# Machine creeps backwards a bit in idle



## Dannoman (Jan 16, 2018)

In any gear, the machine creeps backwards a little bit when drive not engaged. Not hugely. Probably due to engine vibrations. Or something else?


----------



## AL- (Oct 27, 2014)

Dannoman said:


> In any gear, the machine creeps backwards a little bit when drive not engaged. Not hugely. Probably due to engine vibrations. Or something else?


Does any gear include neutral?


----------



## Dannoman (Jan 16, 2018)

AL- said:


> Does any gear include neutral?


No. Just six forward and two reverse. When I lift the bucket off the ground it doesn't seem to push back so it must be vibrations of the motor when the bucket is on the pavement only.

Also, there is this video which explains how to adjust the drive control...


----------



## Jatoxico (Jan 6, 2018)

Try the other way around, lift the wheels and see if they turn and esp does the speed change w/ gear. I think its most likely walking from vibration.


----------



## Dannoman (Jan 16, 2018)

Jatoxico said:


> Try the other way around, lift the wheels and see if they turn and esp does the speed change w/ gear. I think its most likely walking from vibration.



Yeah. Makes sense. Cheers!


----------



## jtclays (Sep 24, 2010)

;'''.


----------



## cdestuck (Jan 20, 2013)

Put it in park and set emergency brake. (brick in front of wheel)


----------



## Dannoman (Jan 16, 2018)

Jatoxico said:


> Try the other way around, lift the wheels and see if they turn and esp does the speed change w/ gear. I think its most likely walking from vibration.


You're right. The other way around with the bucket down and wheels up, the wheels don't move. So it's the Shake 'N Bake action of the Tecumseh engine that's nudging it back a bit sometimes.


----------



## Jatoxico (Jan 6, 2018)

Dannoman said:


> You're right. The other way around with the bucket down and wheels up, the wheels don't move. So it's the Shake 'N Bake action of the Tecumseh engine that's nudging it back a bit sometimes.


My HM80 is a bit shaky too. I cleared up a bunch of rattles by making plastic bushings for the chute crank keeps and adjusting the rod away from the carb shroud. Used to sound like junk, much better now except the L handles bounce a bit.


----------



## Dannoman (Jan 16, 2018)

Jatoxico said:


> My HM80 is a bit shaky too. I cleared up a bunch of rattles by making plastic bushings for the chute crank keeps and adjusting the rod away from the carb shroud. Used to sound like junk, much better now except the L handles bounce a bit.


My chute crank rod shakes and rattles like a maestro's baton when the beast is running. How do you steady the rod? I tried to jam a rubber strip in the hole for the rod but it didn't work.


----------



## Jatoxico (Jan 6, 2018)

Dannoman said:


> My chute crank rod shakes and rattles like a maestro's baton when the beast is running. How do you steady the rod?
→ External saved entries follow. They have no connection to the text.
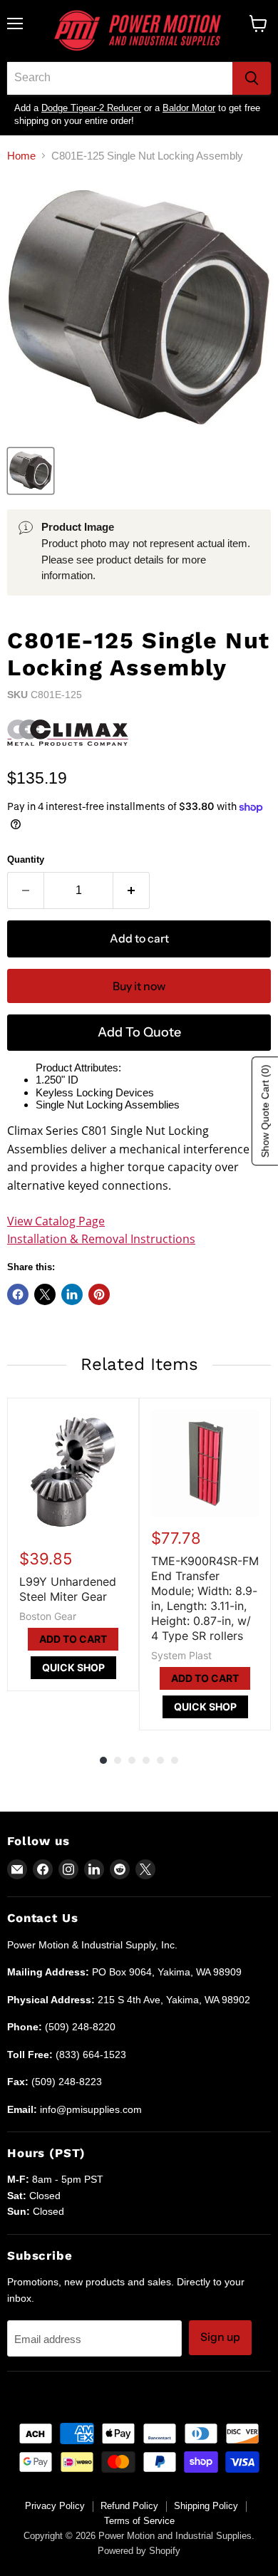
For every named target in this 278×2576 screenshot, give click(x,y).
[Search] (251, 78)
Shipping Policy (206, 2505)
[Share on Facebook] (18, 1294)
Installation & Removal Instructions (101, 1239)
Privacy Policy (55, 2505)
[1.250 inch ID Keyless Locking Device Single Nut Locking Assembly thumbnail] (30, 471)
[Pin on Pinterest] (99, 1294)
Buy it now (139, 986)
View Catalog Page (56, 1221)
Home (21, 156)
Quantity (25, 859)
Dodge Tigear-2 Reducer (91, 108)
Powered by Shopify (139, 2550)
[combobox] (119, 78)
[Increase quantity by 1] (131, 890)
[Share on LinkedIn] (72, 1294)
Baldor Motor (189, 108)
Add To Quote (139, 1032)
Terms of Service (139, 2520)
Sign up (220, 2337)
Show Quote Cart (265, 1111)
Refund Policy (129, 2505)
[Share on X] (45, 1294)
I tried to jam a rubber strip in the hole for the rod but it didn't work.


I made a plastic bushing for the rod tip and added washers so it could not move forward and back. Actually made a huge difference.


----------



## tpenfield (Feb 24, 2015)

Snowblowers, and lots of other yard equipment, vibrate quite a bit, particularly at idle speeds. Single cylinder 4-stroke engines just do that. Probably nothing wrong with the machine, as long as it does not completely walk away by itself. Some of my machines will creep backwards or forwards when not in gear, due to the vibration of the engine, especially if the are on a smooth surface, like a garage floor.

I usually try to position the machine so it won't go anywhere.


----------



## DuffyJr (Oct 15, 2015)

My chute crank vibrated so bad it wouldn't stay in the up position so no matter where I pointed the chute it would eventually end up with the handle in the down position. After trying several wedges of all types I finally took a bungee cord and wrapped it as tight as I could get it around the handle and chute shaft at the point where the bolt with the grommet attaches to the handle and now it stays where ever I point it and no rattling. It doesn't look the best but at least the snow if going where I want it to.


----------